The letter was one of the broadest congressional efforts to curb the string of actions the Bush administration has taken to ease environmental regulations. A similar letter was sent to the president by 26 senators, none of them Republicans.

"Excluding waters from the Clean Water Act will lead to unregulated discharges of pollution into streams, ponds and wetlands and, as this pollution flows downstream, greater pollution of our lakes, rivers and coastal waters," the letter from the House members declared.

Spokeswomen for the White House Council on Environmental Quality and the Environmental Protection Agency said the administration had not decided yet whether to rewrite the rule that defines which waters and wetlands are protected by the Clean Water Act.

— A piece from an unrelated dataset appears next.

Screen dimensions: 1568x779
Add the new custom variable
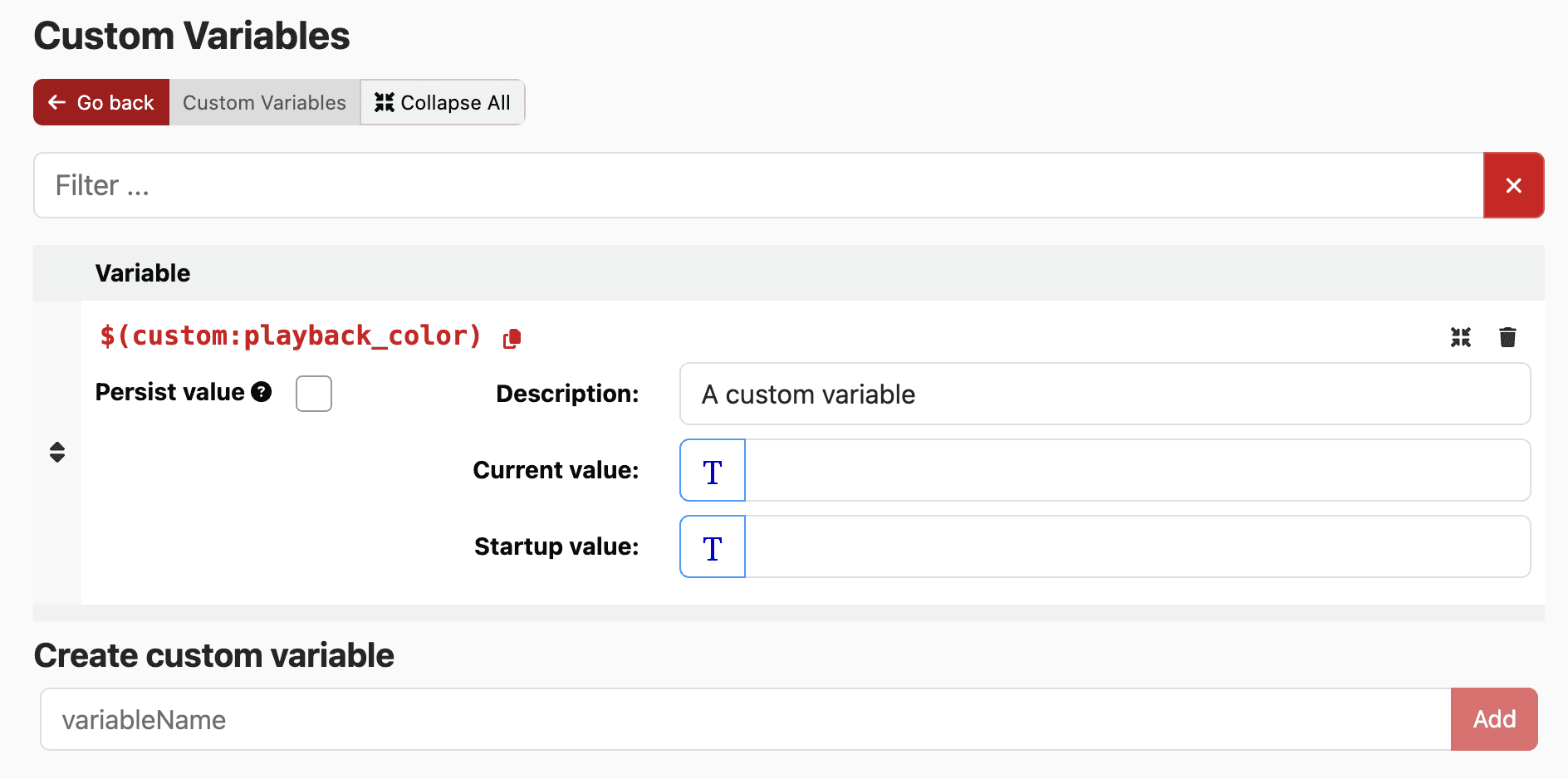1493,719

Officials continue to review the more than 130,000 comments responding to the administration's notice of proposed rulemaking. They stressed that whatever the decision, the president remained committed to the goal of no net loss of wetlands.

"We welcome the comments from the congressmen and will take them into account as we have not decided whether or not to proceed with a rulemaking," said James Connaughton, chairman of the Council on Environmental Quality.

This month, a senior government official provided the Los Angeles Times with a draft version of a new administration policy that would significantly narrow the scope of the Clean Water Act. Many wetlands, ephemeral streams not fed by ground water and intermittent streams that flow less than six months of the year would be stripped of federal pollution controls, potentially making them available to be filled in for development.